# no glue vinyl floor (armstrong)



## kirtland (Dec 12, 2006)

I am considering using 'no glue' vinyl floor in the kitchen. Has anyone had any experience with this? Its new to me and seems too good to be true - can lay over existing vinyl floor and no glue! I would appreciate any pros/cons anyone may have. Thanks.


----------



## Zero Punch (Nov 15, 2005)

"no glue" vinyl installations are not new they're just a cheaper ? way of placing a vinyl floor over an existing one. Years ago we did many in apartments where the tenant did not care for the "look" that was the kitchen floor but landlord either refused to redo or did not allow the tenant to place a new gluedown floor over the old, so we would loose lay a new vinyl over the old. My opinion is that it is a temporary floor and will not wear as well as a glued down over a properly prepared substrate.


----------



## ron schenker (Jan 15, 2006)

The ones that I've installed were more fibreglass than vinyl and they wear very well. Not cheap either, around $5/sq.ft. All that is needed is to seal the edges with silicone caulk. Guaranteed not to shrink or expand. Very easy to work with as it won't buckle if you fold it. Looks pretty decent too, I love the stuff.


----------



## kirtland (Dec 12, 2006)

Yeah, they sd it was basically fiberglass. There is a special type of tape that you use to bond it to the floor. Armstrong also sells an install kit that guarantees a perfect install (if you miscut, they will replace the flooring (up to 26 sq yds).

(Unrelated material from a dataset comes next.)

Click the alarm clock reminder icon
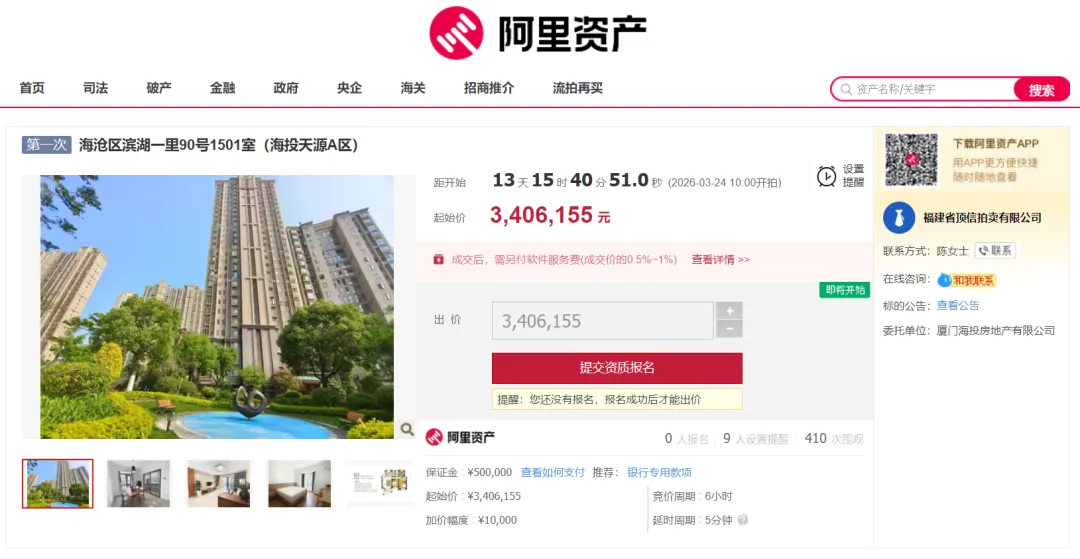The image size is (1080, 559). pos(827,176)
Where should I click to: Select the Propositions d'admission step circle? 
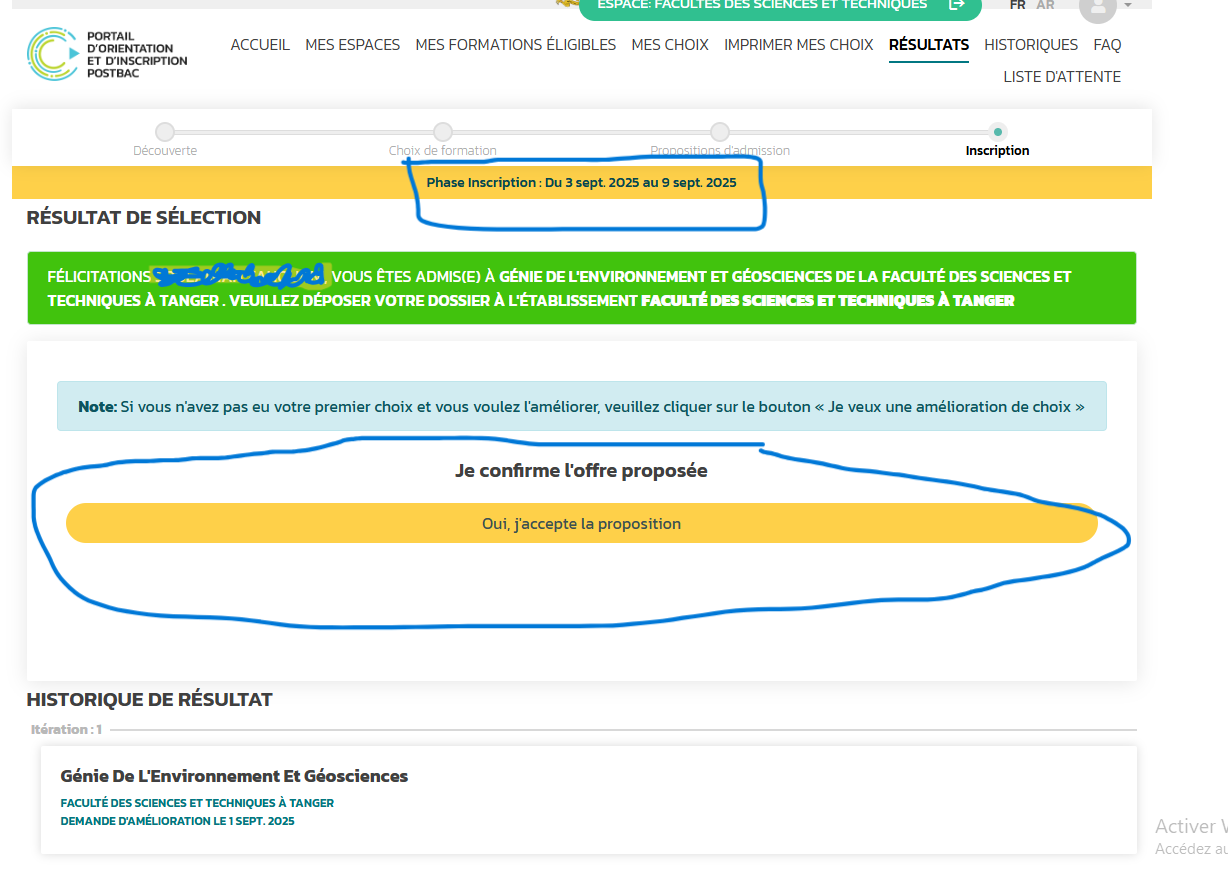(x=720, y=132)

Im going to get some today and install it Tuesday. Ill let you know how it goes....


----------



## kirtland (Dec 12, 2006)

And the cost is only $1.11 a sq ft (some were only $0.88 a sq ft!) at HD


----------



## Floorwizard (Dec 5, 2003)

> Guaranteed not to shrink or expand.


I wouldn't say that.

But the product is a good one along with other manufacturers.
This is the Vinyl of the future so prepare for it.

Emboss level the old floor first or the pattern will come up thru the new one.


----------



## Zero Punch (Nov 15, 2005)

Florcraft said:


> But the product is a good one along with other manufacturers.
> This is the Vinyl of the future so prepare for it.


There's a graveyard of the floors of the future out there. I don't have enough fingers and toes to count them all over the last 40 yrs.
Don't get me wrong I'm all for new products I'm just a bit jaded on hype.


----------



## scrtagtmn06 (Apr 24, 2007)

I just purchased some cork flooring from www.lumberliquidators.com, it is supposed be the next big thing... I am remodeling my bathroom with it. I just finished my bonus room with some laminate from the same company. I cannot wait to get it, I think it will look awesome!


----------



## Floorwizard (Dec 5, 2003)

Zero Punch said:


> There's a graveyard of the floors of the future out there. I don't have enough fingers and toes to count them all over the last 40 yrs.
> Don't get me wrong I'm all for new products I'm just a bit jaded on hype.



So far all of my jobs have went extremely well.
your right, time will tell.
But usually after a year of using a product, I will see problems with it in that time frame that will lead me to believe this may not work out.


----------